Part 2 of CXO Priorities | COMPLIANCE
Most organizations face a "relatively high" risk of suffering a data loss that would expose them to extremely embarrassing publicity, according to the latest assessments by the IT Policy Compliance Group. And things can get very bad indeed, with the worst laggards on compliance routinely suffering 17 or more disruptions annually from IT security events.
How well each individual organization mitigates that risk depends on how it complies not only with its own policies but also with a host of regulatory and industry governance requirements on the handling and custody of sensitive data.
But while compliance may be a priority and most CIOs may be well aware of their responsibilities in this area, the picture on how well they manage compliance remains depressingly uninspiring. The Compliance Group's July 2007 Benchmark Research Report found that while most organizations are exposed to financial risk from data loss and theft, nine out of 10 are still failing to leverage compliance and IT governance procedures that could help mitigate financial risk from lost or stolen data.
The CIO has a burden of duty to understand the broader ramifications of compliance and the consequences of non-compliance
The Compliance Group's research shows that the two out of every 10 organizations that are lagging have the most to gain from strong compliance efforts, the seven out of 10 deemed "normative organizations" can reduce substantial financial risk by improving their compliance efforts, while the one in 10 organizations categorized as "leading" are well positioned and suffer the fewest business disruptions. In fact compliance leaders suffer no more than two disruptions annually from IT security events, compared to the 17 or more disruptions suffered by compliance laggards. They also, unsurprisingly, suffer the least data loss and theft.
Financial losses will inevitably occur with data loss and theft, with the only question being when and by how much, according to the report. Compliance laggards are likely to make the front page of the paper for a data loss or theft once every three years or sooner, compared to once every 42 years or longer for compliance laggards.
The research found best practices for improved results include:
- Implementing more of the appropriate IT controls
- Reducing control objectives, making it easier to communicate, measure, and report
- Establishing higher standards for performance objectives
- Encouraging a culture of operational excellence in IT
- Monitoring, measuring, and reporting controls against objectives at least once every two weeks
- Allocating more funds to control automation
Benchmark results from the report suggest for most organizations, effectively reducing and sustaining compliance results mean overcoming 70 per cent of deficient controls that are IT security specific.
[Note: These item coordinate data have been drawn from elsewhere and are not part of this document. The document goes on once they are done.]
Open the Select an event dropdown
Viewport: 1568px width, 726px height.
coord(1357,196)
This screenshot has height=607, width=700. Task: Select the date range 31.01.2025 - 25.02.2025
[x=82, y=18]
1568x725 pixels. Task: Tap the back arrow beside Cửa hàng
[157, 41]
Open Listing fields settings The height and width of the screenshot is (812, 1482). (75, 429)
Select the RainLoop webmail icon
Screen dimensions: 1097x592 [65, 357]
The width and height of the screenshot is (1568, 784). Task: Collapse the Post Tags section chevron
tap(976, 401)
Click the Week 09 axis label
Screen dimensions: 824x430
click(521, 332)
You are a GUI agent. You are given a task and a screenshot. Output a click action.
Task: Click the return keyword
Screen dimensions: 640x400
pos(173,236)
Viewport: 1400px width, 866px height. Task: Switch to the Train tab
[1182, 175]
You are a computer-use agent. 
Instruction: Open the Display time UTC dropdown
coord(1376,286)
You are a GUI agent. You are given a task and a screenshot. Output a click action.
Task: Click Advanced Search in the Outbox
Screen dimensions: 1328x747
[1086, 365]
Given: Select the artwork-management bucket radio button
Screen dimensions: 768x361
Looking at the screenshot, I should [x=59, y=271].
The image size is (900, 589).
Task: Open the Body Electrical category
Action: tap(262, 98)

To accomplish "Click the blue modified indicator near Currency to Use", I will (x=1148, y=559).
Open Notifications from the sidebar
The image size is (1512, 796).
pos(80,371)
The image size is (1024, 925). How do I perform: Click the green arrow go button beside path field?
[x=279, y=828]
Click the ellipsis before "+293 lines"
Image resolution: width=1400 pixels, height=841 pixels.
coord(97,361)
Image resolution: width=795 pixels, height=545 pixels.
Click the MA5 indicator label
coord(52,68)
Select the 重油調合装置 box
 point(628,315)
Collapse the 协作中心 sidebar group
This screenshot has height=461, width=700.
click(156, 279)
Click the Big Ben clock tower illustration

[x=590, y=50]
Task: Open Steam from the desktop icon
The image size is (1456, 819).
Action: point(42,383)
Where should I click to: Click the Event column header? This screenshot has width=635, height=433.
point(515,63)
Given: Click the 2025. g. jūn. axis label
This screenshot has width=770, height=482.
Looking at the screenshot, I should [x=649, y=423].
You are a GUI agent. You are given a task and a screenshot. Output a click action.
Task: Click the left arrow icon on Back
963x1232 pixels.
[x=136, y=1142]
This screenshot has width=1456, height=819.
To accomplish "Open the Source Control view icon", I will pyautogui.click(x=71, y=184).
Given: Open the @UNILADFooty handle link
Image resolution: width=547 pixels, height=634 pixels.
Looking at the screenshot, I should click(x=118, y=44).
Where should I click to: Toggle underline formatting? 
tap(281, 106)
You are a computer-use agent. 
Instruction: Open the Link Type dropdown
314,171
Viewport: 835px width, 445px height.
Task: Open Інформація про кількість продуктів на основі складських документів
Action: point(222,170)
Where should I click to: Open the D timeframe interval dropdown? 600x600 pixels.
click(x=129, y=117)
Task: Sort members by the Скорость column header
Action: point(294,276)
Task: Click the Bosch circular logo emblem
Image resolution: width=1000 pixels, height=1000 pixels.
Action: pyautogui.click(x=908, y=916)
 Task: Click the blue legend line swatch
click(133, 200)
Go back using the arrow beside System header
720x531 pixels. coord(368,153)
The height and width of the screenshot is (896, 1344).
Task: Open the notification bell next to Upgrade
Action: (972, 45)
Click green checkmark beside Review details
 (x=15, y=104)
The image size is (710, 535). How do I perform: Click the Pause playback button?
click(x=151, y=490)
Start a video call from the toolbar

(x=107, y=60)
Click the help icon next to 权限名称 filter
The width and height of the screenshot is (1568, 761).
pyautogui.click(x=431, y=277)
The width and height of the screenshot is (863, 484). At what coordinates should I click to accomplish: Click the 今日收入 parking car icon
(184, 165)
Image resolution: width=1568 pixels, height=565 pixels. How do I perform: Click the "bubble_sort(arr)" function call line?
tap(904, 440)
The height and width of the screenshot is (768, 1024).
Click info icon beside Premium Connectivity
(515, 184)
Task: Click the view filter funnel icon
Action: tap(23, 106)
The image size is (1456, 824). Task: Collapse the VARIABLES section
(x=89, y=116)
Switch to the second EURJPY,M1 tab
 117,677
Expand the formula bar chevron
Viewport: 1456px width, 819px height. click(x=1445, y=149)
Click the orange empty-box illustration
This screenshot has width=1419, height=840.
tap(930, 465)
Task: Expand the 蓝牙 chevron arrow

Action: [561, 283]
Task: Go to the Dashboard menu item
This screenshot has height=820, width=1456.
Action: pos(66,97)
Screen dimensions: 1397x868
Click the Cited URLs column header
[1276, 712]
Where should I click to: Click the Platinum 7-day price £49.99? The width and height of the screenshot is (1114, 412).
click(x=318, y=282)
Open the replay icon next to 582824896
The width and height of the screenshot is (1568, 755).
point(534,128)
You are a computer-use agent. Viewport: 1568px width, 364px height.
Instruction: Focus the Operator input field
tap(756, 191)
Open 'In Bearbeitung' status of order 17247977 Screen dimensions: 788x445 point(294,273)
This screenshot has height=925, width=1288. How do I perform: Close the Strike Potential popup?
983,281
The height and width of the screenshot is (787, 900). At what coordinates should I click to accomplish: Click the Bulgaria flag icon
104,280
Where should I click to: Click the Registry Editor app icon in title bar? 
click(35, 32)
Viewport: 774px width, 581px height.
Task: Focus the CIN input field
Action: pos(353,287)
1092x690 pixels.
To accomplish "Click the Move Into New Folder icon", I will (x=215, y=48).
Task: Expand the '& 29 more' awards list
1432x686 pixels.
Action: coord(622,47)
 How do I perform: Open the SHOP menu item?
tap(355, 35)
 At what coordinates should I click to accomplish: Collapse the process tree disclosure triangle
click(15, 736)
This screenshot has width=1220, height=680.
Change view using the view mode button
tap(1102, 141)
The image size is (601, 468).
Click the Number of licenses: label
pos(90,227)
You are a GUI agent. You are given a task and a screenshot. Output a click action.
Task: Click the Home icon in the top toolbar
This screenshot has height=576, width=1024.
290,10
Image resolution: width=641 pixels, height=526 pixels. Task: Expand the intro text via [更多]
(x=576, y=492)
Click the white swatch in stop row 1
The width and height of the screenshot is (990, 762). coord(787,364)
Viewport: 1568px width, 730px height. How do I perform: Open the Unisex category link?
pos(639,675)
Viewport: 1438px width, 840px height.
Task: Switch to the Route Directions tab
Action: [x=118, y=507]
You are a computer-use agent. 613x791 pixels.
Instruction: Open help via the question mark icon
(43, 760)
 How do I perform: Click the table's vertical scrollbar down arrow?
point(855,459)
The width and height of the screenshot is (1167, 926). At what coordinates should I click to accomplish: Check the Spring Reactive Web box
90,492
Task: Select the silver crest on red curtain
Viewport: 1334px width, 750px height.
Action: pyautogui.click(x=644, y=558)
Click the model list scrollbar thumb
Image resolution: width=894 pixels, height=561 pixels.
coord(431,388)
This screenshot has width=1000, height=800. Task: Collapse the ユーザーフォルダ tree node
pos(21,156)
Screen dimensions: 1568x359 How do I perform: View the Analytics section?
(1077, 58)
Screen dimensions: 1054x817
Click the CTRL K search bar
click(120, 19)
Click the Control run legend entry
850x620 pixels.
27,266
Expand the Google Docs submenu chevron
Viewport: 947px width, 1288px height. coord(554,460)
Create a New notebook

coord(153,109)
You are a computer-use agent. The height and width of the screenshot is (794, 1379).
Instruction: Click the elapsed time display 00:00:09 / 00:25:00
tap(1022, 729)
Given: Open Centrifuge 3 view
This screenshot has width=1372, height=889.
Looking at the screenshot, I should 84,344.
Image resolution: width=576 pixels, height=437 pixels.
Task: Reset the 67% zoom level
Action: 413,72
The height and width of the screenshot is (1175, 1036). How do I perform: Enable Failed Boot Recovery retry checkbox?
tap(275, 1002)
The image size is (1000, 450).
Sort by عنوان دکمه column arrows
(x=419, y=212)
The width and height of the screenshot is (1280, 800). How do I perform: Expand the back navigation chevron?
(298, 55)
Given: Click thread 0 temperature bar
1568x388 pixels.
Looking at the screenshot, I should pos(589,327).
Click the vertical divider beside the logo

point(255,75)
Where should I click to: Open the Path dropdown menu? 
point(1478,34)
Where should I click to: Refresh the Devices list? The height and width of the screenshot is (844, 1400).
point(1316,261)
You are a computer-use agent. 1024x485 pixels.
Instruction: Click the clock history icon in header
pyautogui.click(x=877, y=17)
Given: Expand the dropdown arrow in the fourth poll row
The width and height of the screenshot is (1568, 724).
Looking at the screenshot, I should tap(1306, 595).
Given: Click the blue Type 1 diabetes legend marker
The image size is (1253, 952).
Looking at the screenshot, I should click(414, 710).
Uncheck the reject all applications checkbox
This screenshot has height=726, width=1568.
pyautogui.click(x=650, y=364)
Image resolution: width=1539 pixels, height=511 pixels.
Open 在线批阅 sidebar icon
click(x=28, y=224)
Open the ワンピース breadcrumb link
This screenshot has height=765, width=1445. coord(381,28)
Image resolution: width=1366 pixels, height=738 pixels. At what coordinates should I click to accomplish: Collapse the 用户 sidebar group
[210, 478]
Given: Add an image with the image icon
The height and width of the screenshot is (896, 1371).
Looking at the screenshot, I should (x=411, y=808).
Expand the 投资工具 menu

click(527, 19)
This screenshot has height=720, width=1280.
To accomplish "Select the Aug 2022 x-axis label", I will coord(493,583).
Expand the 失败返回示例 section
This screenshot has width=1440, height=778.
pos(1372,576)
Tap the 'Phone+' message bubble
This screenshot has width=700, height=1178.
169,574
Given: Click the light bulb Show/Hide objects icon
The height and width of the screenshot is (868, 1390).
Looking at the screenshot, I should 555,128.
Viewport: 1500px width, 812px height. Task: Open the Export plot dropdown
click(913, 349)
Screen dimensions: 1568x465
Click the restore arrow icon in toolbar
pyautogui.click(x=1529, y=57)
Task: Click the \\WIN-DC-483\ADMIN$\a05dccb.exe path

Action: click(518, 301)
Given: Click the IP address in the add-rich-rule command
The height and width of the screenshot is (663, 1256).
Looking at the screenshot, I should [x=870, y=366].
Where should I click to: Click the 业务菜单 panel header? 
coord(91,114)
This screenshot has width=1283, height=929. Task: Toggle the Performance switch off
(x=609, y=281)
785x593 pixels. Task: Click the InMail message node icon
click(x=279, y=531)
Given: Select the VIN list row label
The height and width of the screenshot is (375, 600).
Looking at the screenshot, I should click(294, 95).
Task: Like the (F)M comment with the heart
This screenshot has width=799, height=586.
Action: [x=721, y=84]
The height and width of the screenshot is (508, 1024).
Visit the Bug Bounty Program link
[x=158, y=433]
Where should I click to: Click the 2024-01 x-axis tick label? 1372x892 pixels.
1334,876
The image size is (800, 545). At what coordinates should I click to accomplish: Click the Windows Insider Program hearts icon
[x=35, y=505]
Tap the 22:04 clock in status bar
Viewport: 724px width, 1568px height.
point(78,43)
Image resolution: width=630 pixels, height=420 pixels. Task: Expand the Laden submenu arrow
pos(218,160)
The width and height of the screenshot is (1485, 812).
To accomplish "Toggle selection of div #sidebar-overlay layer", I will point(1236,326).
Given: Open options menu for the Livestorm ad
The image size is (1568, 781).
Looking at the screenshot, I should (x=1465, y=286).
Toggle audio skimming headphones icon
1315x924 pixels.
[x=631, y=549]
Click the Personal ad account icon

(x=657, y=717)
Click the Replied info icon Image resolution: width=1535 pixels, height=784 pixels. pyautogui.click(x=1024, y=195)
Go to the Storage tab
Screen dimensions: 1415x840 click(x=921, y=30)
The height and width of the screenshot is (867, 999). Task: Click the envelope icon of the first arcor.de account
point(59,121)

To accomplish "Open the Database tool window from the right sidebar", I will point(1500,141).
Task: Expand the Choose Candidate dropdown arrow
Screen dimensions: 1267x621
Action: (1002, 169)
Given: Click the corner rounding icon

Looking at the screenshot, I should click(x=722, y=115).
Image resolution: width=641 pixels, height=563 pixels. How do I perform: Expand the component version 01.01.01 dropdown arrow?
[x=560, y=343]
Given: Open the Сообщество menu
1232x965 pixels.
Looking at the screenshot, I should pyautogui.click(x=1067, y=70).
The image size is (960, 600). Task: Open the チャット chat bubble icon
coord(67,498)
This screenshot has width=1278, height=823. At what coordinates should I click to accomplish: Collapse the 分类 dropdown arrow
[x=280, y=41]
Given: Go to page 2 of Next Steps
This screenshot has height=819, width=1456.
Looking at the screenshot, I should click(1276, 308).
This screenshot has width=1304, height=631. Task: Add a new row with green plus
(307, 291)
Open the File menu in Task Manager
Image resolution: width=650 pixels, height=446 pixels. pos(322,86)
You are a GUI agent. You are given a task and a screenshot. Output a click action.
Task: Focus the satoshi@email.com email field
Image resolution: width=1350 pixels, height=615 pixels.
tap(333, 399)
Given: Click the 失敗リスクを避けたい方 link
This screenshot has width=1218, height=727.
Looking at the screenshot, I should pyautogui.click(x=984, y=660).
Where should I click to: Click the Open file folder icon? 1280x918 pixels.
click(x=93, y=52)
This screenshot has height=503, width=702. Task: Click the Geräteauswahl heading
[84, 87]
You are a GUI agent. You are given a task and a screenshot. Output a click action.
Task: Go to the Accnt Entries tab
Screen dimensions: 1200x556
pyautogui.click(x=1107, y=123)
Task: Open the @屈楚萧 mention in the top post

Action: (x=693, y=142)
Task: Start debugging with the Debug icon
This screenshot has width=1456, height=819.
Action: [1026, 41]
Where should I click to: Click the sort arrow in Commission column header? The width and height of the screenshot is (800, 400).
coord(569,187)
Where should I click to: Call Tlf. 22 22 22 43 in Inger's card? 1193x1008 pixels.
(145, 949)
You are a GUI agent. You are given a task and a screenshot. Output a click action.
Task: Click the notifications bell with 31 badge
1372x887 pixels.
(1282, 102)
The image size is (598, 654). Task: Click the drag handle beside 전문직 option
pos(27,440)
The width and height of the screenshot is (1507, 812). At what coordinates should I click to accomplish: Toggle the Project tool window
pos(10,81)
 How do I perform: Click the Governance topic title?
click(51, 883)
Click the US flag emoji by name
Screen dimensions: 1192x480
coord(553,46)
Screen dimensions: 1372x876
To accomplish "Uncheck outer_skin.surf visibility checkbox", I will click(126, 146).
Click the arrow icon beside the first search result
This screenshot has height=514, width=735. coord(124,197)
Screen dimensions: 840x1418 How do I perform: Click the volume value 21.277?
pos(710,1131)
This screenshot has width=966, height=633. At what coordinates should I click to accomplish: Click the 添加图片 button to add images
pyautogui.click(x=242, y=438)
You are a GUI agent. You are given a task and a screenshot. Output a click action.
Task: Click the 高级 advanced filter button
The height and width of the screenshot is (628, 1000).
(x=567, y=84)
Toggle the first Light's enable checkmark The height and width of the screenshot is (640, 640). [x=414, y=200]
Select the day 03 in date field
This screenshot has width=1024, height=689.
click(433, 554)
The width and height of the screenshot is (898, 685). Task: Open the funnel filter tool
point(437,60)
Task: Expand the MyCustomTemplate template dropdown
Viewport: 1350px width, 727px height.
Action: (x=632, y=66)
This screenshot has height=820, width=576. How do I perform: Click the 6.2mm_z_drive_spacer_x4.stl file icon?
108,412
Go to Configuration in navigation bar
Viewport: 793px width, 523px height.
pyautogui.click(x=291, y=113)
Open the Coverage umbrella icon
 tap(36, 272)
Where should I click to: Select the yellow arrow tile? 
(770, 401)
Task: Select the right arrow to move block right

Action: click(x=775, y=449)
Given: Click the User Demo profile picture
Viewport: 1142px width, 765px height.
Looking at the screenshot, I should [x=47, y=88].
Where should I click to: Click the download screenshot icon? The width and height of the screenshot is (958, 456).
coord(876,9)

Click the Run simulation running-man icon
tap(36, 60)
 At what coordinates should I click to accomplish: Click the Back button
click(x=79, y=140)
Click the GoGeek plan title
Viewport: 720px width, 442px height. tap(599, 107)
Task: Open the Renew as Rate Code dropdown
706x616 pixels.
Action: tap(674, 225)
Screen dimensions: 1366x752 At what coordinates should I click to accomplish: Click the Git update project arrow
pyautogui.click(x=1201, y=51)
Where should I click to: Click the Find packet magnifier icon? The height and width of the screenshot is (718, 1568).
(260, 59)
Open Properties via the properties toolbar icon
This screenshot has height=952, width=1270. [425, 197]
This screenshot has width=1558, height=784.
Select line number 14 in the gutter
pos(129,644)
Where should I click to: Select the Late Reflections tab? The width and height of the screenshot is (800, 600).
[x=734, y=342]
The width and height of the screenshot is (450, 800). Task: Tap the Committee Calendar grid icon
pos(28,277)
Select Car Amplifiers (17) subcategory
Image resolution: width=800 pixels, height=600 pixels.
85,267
For most organizations, defining, controlling, and governing these IT-related deficiencies means better managing the mix of labour and automation in IT to reduce and sustain results.
"The benchmarks show that organizations spending more on IT security have fewer deficiencies. Moreover, the findings show that organizations spending less on contractors and services and more on equipment and software to implement automated IT-based continuous assessment are faring better," the report says.
The benchmarks show that improving IT compliance depends on three critical factors:
The frequency with which IT compliance is audited and measured; how much time is allocated to IT compliance by the organization, and pending and spending allocation on IT security. Of these, the most important factor is the frequency of monitoring and measurement.